予習復習

 母をしばしば見舞ってくれる従姉にお中元を送った。今日そのお礼の電話があったのだが、以前から気になっていた事を伝えてくれた。僕に常識がないことを知っているから言わなければ、言わなければと思っていたのだろう。  偶然母がお世話になっているところに親類のおばあさんも入ってきた。母ほどはまだ痴呆が進んではいないが、若い家族は皆働きに行っていることと、御主人が動けなくなったことで施設に入れられたらしい。そのおばあさんが数日前に施設で亡くなった。そのお世話をした従姉が、その時の経験からいろいろなことを教えてくれた。もっとも施設のことだから楽しい話題ではない。しかし避けては通れないことでもある。  こういった施設はお礼を受け取ってくれない。病院もそうだ。しかし、母が死んで施設を出るときは受け取ってくれるのだそうだ。なんでも相場は5000円なのだそうだ。「受け取ってくれる」と書いてしまったが、別にこちらが金銭の上で恩を感じる必要はない。当然の経費を払っているのだから何も下手に出ることはない。従姉がそう教えてくれたからと言って、同じ事をするとは決めていない。  おばあさんが亡くなって親類の家に着物を取りに行ったのだが、家族はないと言ったそうだ。ところが従姉はおばの性格を知っているから、必ずあると踏んだらしい。

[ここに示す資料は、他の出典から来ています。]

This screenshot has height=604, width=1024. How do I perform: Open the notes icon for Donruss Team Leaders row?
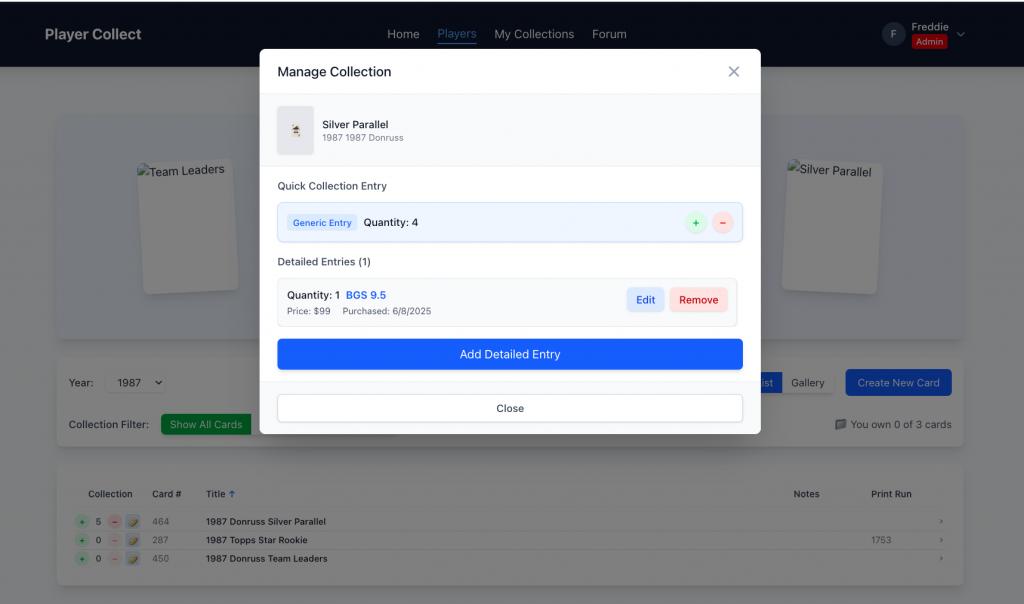(x=132, y=559)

そこで家の中を探したらやはりあった。僕は亡くなってどうして着物が必要なのかわからなかった。白装束のことを言っているのかと思った。ところが、施設に迎えに行くときには着物を持っていくようにと従姉が言った。施設の人が着せてくれるからと言うのだ。まさに本当の着物なのだ。記憶を辿ってみると、なるほど棺おけに眠る着物姿が甦る。ただし白装束も確かに見覚えがある。テレビの見すぎかもしれないが、亡くなったら白装束と決めていた。ほとんど先入観かもしれない。「亡くなった人が着物を着るのは玉野市だけでないの!」と言うと「そんなことあるもんか」と明るい声で笑っていた。  「もうそろそろ用意しとかれ(しておきなさい)そんなに先の話ではないんだから」天性の明るさを持っている従姉が底抜けの明るさを証明する。「用意する、する」そういって僕は色々教えてもらったことをメモにした。「いざとなったら戸惑うから、今の内にしとかれ(しておきなさい」  数年前に施設に入るときに、一応予習を兼ねてシミュレーションを行ったことがある。ところがそれから数年、施設の人の手厚い介護を受けて頭以外はすこぶる元気だ。予行演習した内容はその間に全て忘れた。その上、母の薬局を壊したときに、作業する人がどうやら母の着物を持って帰ったらしくて、妻が探しても見つからなかったと言っていた。従姉に「もし着物がない人はどうするの?」と尋ねると清楚な洋服でもいいらしい。妻に、電話の後内容を伝えると、自分の着物を母に着せてくれるそうだ。  冠婚葬祭がすこぶる苦手な僕および僕の家族だから、切り捨てれるところは全部切り捨てたいが、従姉はまたそのあたりの知識が備わっているから大切にしたいものが一杯ある。「放っておいたら何をしでかすか分からない」僕に今日一杯知識をくれた。予習も復習も事これに関してはしたくない。いやいや学生の頃からそれは苦手だった。